The centenary of the RAF will be central to celebrations at this year’s Royal Edinburgh Military Tattoo which starts on Friday.
The theme of the show is The Sky’s the Limit with projections to be shone on to the Edinburgh Castle walls during performances.
Among the international performers will be the Royal Cavalry of the Sultanate of Oman’s Pipers on horseback and its all-female marching band.
The Courier was given a preview at Redford Barracks in Edinburgh on Wednesday as more than 1,200 cast and crew gave their first public run-through of this year’s spectacular show which will play out to an audience of 8,800 each evening, running at Edinburgh Castle Esplanade until August 25.
Brigadier David Allfrey is chief executive and producer of The Royal Edinburgh Military Tattoo. He is also Colonel of the Regiment for the Leuchars-based Royal Scots Dragoon Guards (SCOTS DG).
Although SCOTS DG are not taking part in the tattoo this year having recently returned from a posting in Cyprus, it’s apt that the RAF – so long associated with Leuchars – should be central to this year’s celebration.
He said: “We are celebrating several big anniversaries. One is RAF100, there’s also Scotland’s Year of Young People – there’s an awful lot of young people involved.
“It’s also the 100th anniversary of the Czech Republic – we have their armed forces here – and it’s also the end of the 1914-18 war, leading up to the big 100th anniversary of the end of the First World War. They are all represented in or about. But RAF100 is the really big one.”

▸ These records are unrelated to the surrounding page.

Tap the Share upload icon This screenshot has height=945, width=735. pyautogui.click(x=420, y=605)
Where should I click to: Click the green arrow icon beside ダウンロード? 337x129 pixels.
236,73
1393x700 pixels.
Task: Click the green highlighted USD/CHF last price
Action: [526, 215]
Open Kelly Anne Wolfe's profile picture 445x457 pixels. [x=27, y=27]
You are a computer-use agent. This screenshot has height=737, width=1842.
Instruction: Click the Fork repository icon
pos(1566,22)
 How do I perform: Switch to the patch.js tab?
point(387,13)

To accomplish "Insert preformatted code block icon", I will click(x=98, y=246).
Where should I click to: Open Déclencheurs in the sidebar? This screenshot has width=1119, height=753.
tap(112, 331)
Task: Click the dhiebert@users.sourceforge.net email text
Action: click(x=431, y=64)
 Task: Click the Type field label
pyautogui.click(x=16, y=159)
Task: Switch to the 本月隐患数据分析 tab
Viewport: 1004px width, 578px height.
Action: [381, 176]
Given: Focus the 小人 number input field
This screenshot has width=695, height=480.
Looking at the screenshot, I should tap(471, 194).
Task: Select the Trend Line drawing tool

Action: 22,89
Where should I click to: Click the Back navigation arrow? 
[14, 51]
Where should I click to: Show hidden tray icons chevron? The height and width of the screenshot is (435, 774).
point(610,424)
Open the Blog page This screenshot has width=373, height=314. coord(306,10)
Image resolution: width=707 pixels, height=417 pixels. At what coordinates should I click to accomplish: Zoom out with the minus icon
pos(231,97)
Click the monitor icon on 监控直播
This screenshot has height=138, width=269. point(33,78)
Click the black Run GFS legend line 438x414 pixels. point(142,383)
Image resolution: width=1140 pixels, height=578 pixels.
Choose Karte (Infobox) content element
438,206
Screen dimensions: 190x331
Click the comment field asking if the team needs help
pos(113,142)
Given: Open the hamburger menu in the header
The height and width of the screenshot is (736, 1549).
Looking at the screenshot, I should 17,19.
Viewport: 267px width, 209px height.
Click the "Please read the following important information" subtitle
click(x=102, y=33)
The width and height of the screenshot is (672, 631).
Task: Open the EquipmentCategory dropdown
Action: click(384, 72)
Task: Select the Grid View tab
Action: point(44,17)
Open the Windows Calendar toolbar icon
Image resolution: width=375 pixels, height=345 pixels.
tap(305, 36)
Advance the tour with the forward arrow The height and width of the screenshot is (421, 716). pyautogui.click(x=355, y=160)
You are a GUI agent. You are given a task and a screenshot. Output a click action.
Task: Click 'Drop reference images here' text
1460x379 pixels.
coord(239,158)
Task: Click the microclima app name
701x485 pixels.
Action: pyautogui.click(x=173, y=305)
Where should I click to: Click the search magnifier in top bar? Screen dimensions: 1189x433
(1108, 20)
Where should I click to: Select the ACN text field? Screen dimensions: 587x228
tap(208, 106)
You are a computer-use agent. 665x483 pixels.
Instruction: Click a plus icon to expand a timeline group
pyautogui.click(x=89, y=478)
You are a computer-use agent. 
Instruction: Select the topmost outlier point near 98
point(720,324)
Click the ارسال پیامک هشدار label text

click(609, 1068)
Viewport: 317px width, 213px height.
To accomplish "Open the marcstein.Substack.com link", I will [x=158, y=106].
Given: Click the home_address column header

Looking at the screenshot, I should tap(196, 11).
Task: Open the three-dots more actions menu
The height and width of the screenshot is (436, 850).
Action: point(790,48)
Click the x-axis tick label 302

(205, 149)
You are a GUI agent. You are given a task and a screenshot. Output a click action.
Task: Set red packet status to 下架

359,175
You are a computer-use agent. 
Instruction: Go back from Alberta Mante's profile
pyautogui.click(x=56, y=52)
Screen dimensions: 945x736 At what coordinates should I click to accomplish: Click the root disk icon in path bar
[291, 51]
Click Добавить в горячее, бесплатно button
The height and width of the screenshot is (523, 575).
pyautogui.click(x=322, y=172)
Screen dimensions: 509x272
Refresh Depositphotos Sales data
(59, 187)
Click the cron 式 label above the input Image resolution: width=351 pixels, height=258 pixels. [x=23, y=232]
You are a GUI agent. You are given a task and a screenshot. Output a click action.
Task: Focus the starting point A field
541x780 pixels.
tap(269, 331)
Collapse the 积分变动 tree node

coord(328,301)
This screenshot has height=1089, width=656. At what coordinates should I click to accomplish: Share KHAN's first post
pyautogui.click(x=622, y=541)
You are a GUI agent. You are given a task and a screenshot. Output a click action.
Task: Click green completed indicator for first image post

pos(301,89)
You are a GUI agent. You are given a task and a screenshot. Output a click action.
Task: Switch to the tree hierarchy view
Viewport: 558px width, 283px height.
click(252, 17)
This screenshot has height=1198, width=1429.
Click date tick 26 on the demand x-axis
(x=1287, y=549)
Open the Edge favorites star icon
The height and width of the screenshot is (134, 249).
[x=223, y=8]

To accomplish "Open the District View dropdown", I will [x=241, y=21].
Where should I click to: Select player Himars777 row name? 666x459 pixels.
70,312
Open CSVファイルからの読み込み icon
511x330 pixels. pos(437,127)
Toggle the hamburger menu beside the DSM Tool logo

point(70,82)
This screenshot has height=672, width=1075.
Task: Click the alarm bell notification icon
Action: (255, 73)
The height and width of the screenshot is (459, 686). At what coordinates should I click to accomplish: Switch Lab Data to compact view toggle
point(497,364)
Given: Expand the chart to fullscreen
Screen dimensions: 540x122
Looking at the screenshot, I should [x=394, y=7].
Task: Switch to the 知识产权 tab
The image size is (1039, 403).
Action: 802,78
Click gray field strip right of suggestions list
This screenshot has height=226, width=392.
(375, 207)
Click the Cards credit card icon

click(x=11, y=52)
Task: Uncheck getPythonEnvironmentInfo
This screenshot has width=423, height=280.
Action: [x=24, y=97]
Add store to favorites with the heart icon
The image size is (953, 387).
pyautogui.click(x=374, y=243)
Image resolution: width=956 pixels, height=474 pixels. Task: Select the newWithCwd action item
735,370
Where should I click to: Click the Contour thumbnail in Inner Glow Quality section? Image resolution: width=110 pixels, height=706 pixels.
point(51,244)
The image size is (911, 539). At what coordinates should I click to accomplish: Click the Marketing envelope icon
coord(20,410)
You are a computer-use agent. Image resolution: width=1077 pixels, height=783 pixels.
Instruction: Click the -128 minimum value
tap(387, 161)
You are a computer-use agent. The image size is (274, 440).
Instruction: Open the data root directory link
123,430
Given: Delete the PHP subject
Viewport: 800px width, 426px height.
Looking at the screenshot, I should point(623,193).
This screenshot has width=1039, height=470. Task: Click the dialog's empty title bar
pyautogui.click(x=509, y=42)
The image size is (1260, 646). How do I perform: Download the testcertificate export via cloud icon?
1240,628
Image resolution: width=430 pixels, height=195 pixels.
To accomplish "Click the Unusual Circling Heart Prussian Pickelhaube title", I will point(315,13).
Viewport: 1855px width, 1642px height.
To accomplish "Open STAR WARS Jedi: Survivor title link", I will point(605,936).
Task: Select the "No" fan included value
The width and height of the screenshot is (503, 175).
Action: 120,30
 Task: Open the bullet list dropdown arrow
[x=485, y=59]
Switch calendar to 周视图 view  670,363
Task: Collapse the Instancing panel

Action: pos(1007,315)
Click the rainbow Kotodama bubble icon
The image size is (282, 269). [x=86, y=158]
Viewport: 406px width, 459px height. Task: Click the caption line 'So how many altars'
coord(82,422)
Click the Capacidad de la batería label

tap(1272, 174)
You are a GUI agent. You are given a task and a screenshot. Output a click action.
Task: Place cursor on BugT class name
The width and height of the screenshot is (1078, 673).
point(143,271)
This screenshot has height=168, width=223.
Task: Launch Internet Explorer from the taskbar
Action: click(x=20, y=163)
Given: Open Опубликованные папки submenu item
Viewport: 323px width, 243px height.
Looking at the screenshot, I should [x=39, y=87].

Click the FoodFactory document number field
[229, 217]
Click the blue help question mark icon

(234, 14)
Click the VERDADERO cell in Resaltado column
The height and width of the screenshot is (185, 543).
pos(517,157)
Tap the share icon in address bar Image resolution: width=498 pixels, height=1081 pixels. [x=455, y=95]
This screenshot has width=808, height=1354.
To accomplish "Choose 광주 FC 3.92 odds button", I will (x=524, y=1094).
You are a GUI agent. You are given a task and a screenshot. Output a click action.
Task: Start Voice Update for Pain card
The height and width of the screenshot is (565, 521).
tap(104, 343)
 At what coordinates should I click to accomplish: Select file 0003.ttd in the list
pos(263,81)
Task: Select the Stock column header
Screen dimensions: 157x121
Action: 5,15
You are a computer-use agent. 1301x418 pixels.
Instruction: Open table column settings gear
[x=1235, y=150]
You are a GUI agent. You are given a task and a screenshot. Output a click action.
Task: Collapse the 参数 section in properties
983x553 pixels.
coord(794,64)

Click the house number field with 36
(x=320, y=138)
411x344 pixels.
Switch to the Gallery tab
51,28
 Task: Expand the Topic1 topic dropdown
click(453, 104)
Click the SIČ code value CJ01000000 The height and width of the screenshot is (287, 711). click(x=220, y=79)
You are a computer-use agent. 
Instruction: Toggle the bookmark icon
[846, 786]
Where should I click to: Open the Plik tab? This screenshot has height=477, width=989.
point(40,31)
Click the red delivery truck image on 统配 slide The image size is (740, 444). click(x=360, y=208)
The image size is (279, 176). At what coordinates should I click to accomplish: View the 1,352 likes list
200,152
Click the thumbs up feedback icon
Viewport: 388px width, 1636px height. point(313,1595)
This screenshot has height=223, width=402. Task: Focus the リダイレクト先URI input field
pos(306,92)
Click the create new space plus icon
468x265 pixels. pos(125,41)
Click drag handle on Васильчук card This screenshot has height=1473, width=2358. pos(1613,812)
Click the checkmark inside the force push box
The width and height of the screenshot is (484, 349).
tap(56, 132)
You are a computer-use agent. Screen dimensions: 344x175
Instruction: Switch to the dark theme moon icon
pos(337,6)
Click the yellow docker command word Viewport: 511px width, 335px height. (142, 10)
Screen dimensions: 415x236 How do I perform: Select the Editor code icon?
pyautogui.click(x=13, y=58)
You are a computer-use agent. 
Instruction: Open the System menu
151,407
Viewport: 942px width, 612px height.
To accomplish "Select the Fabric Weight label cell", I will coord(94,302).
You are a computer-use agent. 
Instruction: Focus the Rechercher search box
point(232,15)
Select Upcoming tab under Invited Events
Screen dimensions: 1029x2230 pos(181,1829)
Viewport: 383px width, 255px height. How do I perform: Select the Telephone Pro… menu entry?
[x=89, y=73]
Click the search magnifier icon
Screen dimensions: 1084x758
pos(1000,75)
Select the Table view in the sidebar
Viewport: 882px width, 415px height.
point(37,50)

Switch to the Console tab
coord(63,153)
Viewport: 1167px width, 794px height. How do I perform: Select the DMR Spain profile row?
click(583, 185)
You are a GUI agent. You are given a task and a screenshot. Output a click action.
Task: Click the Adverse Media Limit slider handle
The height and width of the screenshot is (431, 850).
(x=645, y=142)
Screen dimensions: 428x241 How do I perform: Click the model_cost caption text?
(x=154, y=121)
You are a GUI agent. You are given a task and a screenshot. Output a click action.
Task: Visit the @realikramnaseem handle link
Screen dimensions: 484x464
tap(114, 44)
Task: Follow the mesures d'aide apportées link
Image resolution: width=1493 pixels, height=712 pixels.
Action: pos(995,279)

Lance Sergeant John Mitchell, 25, of the 1st Battalion Scots Guards grew up in Fintry, Dundee.
The piper – a former pupil of Ancrum Road Primary and Harris Academy who joined the Army when he was 15 years and nine months old – will have the honour of playing solo from the castle ramparts during the tattoo.
The former 68 BB Pipe Band member and Black Watch cadet, who has piped at three previous Tattoos, said: “Those of us who are pipe major qualified are on a rota to be solo piper.
“I did it last year and it’s a really proud moment when the spotlight just hits you and you are looking over the whole of Edinburgh. It’s a moment when you just need to take a breath.”
Award-winning dancer April Hunter, 24, from Arbroath, is a member of the Tattoo Dance Company – an international assortment of Highland dancers.
The former Arbroath High School pupil who has taken a career break from her job as a primary school teacher in Forfar to do more with the dance company overseas, said: “We only came together on Saturday for our first rehearsal so it’s been quite intense.”
The daughter of a former RM Condor Royal Marine, added: “It’s a total buzz. The adrenalin is always going. It’s great to be performing in front of an audience of that many people.”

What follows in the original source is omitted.